If you've been searching 3+ months and haven't found anything, the issue is usually one of:

  • Your budget doesn't match the area — consider a slightly different area or property type
  • Your list of must-haves is too long — try prioritising just 3-5
  • You're viewing too selectively — book viewings on 70-80% of properties that match your filters, not just the 20% that look perfect in photos
  • The market is genuinely thin — in some areas and months, inventory is low and waiting is reasonable

Frequently Asked Questions

How long does it take to find a house to buy in the UK?

Most first-time buyers find a property within 4-12 weeks of actively searching. Buyers with specific requirements (school catchments, specific road, period property) typically take 3-9 months. Upsizers often take longer because their must-have list is more specific.

Can I make an offer without a Decision in Principle?

Technically yes, but practically no. Estate agents will almost always ask for a DIP before passing your offer to the seller. Without one, your offer ranks below those with DIPs. See our DIP guide →.

Should I use more than one estate agent?

Estate agents represent sellers, not you. You should register with every agent covering your target area — each has different exclusive listings. Being registered, responsive, and ready (with a DIP) means agents proactively call you about new listings before they go online.

Is Rightmove or Zoopla better?

Rightmove has more listings and is the first place most agents list. Zoopla has the same plus some exclusives and slightly better data tools. Use both — and OnTheMarket, which has agent-exclusive listings you won't see elsewhere.

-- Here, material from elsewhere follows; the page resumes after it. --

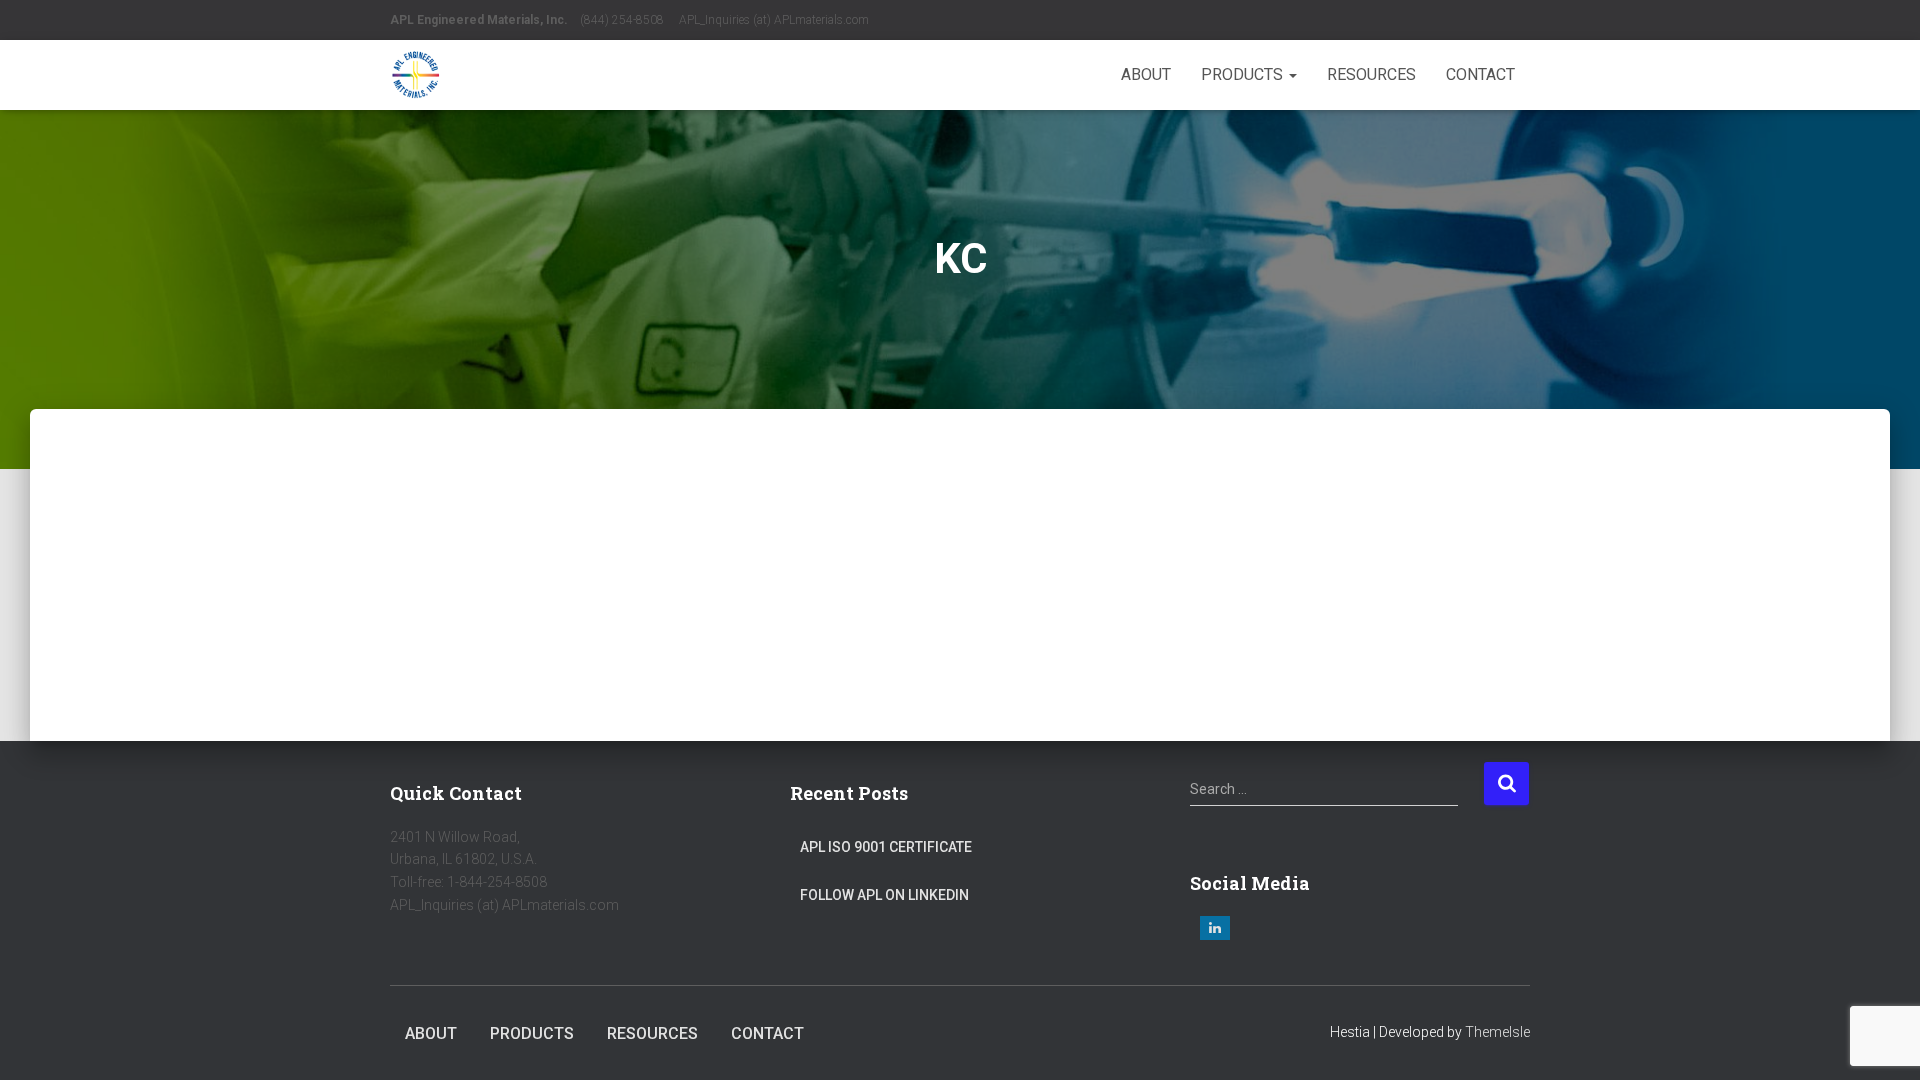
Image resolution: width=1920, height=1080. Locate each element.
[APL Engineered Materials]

What's the difference between "offers over" and "offers in the region of"?

"Offers over" (common in Scotland) means the price is a floor — the seller expects bids above that figure. "Offers in the region of" (more common in England) is flexible in both directions, typically expecting bids within 5-10% either way.

What is a chain-free property?

A chain-free property means the seller isn't dependent on buying another property to complete the sale. This is almost always faster (typically 12-16 weeks vs. 20+ weeks for long chains) and has lower collapse risk. Common sources of chain-free properties: probate sales, landlords selling rentals, and downsizers moving to rent.

Can I offer below the asking price?

Yes. Most buyers do. On a property that's been on the market 2-8 weeks, a 5-10% below-asking offer is a normal starting point. On longer-listed properties, bigger discounts are often negotiable. See our making an offer guide →.

What should I check on a property viewing?

The structural essentials (damp, cracks, roof, electrics, boiler), the layout and room sizes, the area at different times of day, parking and transport, and neighbours. Take photos and notes during each viewing — after 4-5 properties, details blur.